(Collected data)
<<<<

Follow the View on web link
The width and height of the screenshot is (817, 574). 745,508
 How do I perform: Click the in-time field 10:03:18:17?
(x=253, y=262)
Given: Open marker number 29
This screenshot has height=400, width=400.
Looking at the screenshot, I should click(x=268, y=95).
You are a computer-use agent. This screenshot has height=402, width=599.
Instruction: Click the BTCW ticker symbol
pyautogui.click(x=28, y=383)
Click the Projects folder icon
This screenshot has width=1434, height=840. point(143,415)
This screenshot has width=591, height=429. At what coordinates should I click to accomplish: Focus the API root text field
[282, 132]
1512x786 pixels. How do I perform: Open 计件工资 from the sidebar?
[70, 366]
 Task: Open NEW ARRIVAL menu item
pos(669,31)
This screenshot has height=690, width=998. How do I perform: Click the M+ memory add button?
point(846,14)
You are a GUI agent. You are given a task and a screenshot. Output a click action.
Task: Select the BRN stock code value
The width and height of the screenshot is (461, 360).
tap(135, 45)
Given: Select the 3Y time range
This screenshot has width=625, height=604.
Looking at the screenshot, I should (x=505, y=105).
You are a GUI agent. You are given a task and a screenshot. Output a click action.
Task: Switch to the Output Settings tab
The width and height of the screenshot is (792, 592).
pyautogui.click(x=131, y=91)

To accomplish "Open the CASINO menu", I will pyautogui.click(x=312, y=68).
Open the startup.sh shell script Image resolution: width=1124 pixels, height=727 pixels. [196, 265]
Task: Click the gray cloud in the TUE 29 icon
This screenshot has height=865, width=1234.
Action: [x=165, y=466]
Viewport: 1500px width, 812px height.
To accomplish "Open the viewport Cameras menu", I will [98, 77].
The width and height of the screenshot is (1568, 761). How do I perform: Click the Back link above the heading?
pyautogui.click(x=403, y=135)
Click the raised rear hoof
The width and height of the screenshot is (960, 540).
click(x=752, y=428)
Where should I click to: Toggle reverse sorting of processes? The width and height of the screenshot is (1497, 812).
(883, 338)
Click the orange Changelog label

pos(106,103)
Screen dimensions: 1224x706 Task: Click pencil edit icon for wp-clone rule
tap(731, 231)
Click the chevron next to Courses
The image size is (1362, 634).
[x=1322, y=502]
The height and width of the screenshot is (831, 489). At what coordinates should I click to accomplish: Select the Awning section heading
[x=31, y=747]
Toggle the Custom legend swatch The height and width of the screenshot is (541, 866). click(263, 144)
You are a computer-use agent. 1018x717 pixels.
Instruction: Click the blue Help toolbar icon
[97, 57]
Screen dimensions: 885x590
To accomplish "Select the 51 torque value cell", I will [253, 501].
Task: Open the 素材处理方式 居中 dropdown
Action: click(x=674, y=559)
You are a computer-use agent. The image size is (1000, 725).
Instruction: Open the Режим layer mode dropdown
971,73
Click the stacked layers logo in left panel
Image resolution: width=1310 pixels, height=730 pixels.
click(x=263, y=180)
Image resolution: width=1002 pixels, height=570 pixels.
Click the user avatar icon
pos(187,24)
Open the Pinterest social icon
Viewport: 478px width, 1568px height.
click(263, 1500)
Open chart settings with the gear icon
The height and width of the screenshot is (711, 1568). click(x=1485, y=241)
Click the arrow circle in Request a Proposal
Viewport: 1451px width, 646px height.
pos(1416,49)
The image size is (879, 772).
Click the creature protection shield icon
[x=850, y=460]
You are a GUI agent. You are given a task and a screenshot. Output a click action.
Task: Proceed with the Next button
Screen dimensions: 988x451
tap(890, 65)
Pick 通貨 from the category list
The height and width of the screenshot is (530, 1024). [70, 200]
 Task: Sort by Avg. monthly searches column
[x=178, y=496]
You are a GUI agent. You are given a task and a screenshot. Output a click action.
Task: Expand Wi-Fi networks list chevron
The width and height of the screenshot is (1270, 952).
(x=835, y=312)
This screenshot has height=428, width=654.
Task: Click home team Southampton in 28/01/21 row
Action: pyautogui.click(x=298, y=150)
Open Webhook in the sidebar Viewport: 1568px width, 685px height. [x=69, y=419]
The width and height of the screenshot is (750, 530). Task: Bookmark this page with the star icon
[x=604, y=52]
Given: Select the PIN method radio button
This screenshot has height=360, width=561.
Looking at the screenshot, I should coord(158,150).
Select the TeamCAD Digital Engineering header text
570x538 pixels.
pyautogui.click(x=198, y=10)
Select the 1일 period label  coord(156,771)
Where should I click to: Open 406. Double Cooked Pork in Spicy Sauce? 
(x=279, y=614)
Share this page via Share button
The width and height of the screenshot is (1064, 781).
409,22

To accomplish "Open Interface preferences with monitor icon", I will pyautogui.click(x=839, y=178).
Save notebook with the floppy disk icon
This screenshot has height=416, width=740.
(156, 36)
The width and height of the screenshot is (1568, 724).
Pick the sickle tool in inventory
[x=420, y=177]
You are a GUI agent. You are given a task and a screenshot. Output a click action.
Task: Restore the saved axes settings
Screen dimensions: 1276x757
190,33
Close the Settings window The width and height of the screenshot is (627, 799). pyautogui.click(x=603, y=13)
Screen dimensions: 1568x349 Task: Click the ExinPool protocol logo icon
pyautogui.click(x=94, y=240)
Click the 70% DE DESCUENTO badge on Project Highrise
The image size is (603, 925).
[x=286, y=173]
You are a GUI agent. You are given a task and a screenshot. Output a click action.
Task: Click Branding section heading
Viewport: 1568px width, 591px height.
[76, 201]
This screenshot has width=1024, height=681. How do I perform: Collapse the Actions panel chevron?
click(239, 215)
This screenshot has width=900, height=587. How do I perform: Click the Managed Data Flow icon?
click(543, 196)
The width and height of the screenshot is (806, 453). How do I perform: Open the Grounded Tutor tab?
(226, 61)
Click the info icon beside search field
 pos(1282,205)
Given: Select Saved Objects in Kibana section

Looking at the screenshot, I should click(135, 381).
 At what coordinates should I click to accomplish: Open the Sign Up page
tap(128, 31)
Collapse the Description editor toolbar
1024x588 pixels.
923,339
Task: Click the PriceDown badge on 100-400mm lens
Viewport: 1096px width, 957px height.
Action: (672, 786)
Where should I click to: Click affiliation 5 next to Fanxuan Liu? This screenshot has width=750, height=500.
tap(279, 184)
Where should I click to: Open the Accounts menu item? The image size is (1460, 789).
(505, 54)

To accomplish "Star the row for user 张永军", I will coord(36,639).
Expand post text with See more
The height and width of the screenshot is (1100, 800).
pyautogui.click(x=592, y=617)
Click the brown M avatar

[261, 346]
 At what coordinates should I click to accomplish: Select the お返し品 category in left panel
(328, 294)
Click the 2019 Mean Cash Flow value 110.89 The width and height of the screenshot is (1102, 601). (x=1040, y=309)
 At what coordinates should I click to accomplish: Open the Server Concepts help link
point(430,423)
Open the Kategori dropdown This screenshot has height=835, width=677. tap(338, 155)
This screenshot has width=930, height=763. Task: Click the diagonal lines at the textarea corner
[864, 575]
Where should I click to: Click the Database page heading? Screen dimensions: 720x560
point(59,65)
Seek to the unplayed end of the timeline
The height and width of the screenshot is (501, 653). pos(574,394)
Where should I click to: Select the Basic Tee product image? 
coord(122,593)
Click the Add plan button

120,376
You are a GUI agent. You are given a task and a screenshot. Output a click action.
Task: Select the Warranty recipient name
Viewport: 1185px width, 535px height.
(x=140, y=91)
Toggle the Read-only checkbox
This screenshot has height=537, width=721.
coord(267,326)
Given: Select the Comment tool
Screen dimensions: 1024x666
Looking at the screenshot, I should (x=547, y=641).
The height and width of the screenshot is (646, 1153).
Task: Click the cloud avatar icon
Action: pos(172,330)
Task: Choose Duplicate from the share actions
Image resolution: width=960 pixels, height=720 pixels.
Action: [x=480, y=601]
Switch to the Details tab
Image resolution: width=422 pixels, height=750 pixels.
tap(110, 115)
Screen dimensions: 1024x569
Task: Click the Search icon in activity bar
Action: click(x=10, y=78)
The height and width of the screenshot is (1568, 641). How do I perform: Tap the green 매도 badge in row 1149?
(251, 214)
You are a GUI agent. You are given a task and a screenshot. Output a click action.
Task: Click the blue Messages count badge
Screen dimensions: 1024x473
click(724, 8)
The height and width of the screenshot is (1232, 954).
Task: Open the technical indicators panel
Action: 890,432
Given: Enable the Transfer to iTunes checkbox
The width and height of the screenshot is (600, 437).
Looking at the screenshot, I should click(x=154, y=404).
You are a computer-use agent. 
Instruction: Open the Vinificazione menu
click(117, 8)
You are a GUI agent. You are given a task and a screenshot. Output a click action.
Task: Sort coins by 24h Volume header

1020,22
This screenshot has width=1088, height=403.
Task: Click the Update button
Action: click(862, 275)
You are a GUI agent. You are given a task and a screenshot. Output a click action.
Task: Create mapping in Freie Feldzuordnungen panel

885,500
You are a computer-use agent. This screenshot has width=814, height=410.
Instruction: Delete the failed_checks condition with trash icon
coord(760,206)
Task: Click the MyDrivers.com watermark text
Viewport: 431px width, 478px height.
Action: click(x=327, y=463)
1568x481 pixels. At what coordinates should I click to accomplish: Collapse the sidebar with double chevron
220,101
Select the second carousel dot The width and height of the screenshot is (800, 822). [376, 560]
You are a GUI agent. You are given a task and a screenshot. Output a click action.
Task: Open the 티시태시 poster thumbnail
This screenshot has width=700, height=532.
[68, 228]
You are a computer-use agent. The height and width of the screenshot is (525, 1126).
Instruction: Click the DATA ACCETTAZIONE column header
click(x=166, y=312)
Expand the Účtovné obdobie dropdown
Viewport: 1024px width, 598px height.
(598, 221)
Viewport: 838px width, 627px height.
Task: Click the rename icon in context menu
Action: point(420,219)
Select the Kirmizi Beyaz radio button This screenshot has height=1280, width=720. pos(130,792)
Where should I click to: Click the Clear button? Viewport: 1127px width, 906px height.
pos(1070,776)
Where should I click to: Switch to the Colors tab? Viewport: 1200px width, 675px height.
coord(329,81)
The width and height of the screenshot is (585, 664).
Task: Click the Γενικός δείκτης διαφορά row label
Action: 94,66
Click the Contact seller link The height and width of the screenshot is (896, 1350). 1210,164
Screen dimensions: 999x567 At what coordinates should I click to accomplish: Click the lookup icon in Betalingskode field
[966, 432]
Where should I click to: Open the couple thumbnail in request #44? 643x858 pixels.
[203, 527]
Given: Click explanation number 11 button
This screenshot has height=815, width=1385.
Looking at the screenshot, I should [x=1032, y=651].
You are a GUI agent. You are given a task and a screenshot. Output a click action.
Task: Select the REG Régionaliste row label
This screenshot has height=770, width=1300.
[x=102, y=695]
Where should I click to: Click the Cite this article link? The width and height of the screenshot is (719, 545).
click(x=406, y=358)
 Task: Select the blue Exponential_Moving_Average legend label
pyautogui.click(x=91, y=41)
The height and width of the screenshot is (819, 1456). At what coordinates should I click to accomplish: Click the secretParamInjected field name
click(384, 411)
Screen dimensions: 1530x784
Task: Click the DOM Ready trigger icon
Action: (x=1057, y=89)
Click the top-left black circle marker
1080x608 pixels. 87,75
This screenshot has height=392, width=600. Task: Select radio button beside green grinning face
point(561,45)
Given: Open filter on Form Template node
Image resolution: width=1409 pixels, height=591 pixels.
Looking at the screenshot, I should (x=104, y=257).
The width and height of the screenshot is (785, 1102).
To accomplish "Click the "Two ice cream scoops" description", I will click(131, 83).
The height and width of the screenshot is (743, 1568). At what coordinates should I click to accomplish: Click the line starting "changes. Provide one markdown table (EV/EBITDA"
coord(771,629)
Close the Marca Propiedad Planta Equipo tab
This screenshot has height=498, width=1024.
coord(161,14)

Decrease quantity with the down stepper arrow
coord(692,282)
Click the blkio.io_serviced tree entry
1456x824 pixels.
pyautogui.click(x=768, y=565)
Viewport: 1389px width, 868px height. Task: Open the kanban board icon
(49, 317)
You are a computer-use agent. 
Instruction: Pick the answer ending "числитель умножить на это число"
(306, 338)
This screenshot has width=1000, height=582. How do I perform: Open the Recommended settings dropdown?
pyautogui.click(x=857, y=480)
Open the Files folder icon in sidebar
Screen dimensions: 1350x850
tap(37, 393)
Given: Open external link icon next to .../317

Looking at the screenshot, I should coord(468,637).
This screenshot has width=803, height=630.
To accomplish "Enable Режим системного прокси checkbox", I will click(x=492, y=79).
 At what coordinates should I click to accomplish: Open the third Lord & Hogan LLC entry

>>>>

* Assignment *
The lines above from the one containing "Toggle the Custom" through the one containing "You are a computer-use agent. The image" are to be set down exactly, and no others.

* Response to this task *
Toggle the Custom legend swatch The height and width of the screenshot is (541, 866). click(263, 144)
You are a computer-use agent. 1018x717 pixels.
Instruction: Click the blue Help toolbar icon
[97, 57]
Screen dimensions: 885x590
To accomplish "Select the 51 torque value cell", I will [253, 501].
Task: Open the 素材处理方式 居中 dropdown
Action: click(x=674, y=559)
You are a computer-use agent. The image size is (1000, 725).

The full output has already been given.